* EXERCISE GOAL *
Transcribe, word for word and without additions, each line below from the one containing "You are a computer-use" through the one containing "Instruction: Jump to next marker", both ends included.

* DATA RECORDS *
══════════════════════════════

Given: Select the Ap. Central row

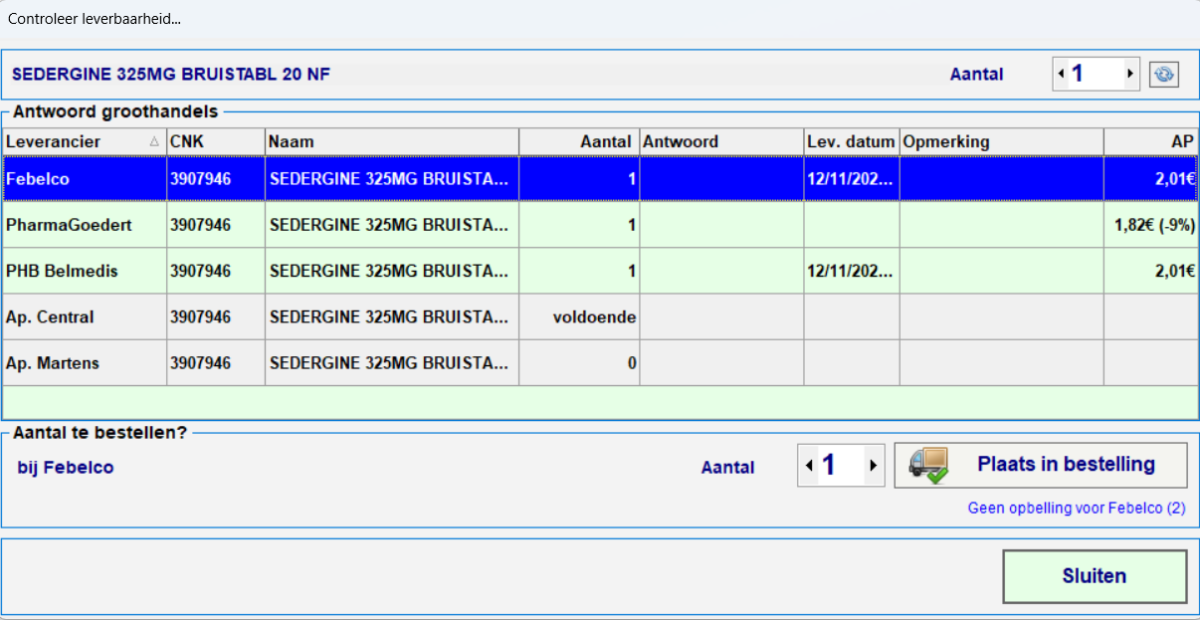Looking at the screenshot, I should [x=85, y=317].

══════════════════════════════

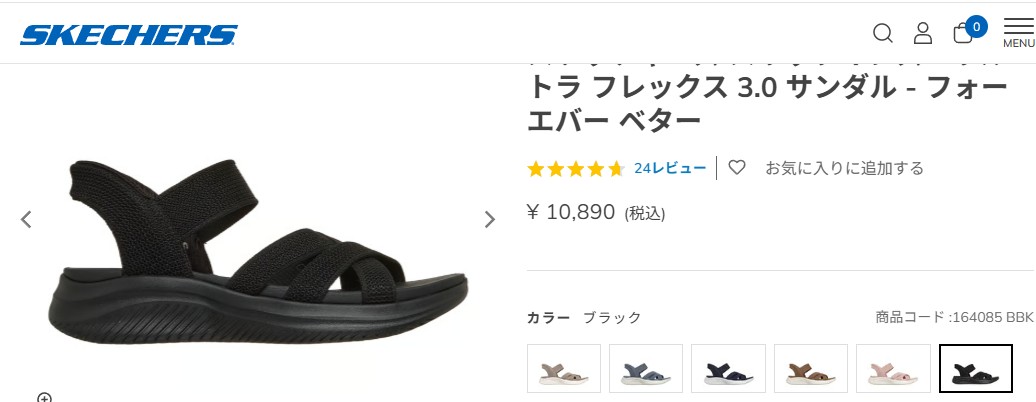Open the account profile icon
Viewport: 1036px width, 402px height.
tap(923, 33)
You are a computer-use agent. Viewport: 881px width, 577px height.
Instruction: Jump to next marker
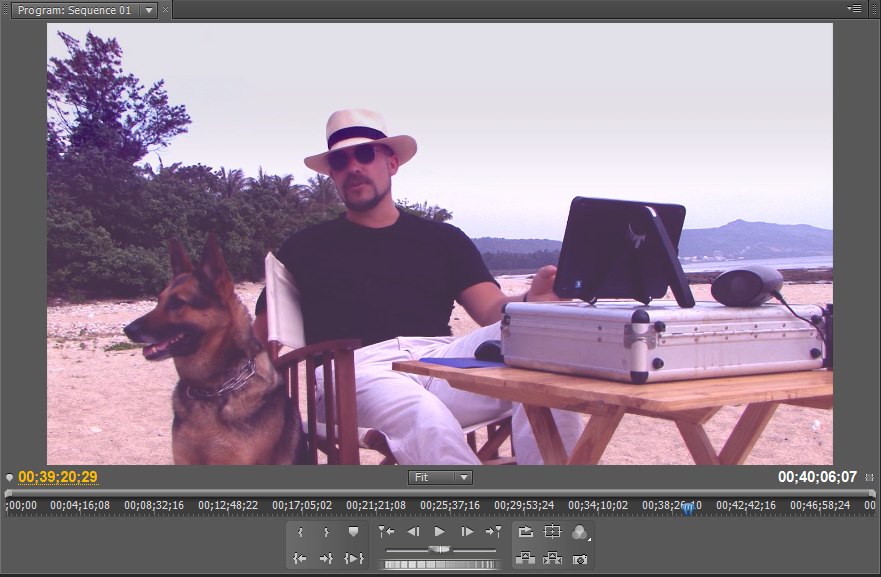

══════════════════════════════

* THE COMPLETED TASK *
You are a computer-use agent. Viewport: 881px width, 577px height.
Instruction: Jump to next marker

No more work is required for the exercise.